Reputation: 1610
I want to get information about Lucene's index in a real-time manner during the indexing process. So I use CheckIndex class in my code, as follows:
CheckIndex.Status indexStatus = checkIndex.checkIndex();
Iterator<CheckIndex.Status.SegmentInfoStatus> iterator = indexStatus.segmentInfos.iterator();
CheckIndex.Status.SegmentInfoStatus temp = null;
while(iterator.hasNext()) {
temp = iterator.next();
term_number += temp.termIndexStatus.termCount;
index_MB_size += temp.sizeMB;
}
At first, the index folder is empty. I output term_number
and index_MB_size
each time when Lucene finishes indexing a text file(about 10MB each, all about 600MB). So I get about 60 pairs of result. But I am sad to find that the 2 variables in 60 pairs are always 0. Only when the index segment is finished, the statistical information will show a non-zero result.
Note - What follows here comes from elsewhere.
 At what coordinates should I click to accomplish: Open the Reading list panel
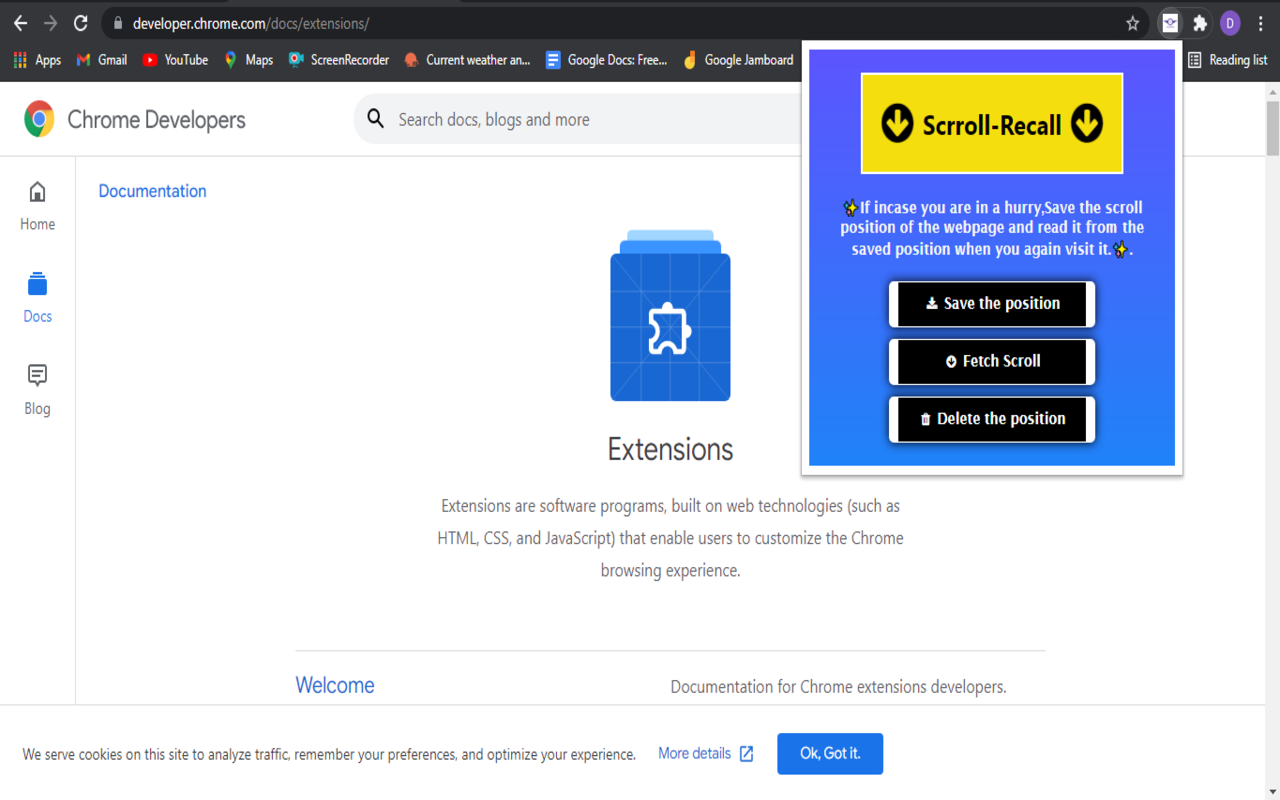[x=1227, y=60]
I guess this is caused by the fact that the CheckIndex class can only work correctly after indexing is finished. But I haven't checked.
How can I get the information in a real-time manner? In addition, the CheckIndex process is really time-consuming, is there any other better way to get the two aspects of information (index size and term number)?
Upvotes: 3
Views: 728
Reputation: 1610
I finally find the answer in the book Lucene In Action 2nd Edition.
It is because that IndexReader
and CheckIndex
can only see the changes to the index after the commit()
method has been called by the IndexWriter
. Commit is very different from Flush, since flush only flush all the buffered data to the disk, while Commit
will do flush first and then make all the changes visible to IndexReader
.
Upvotes: 1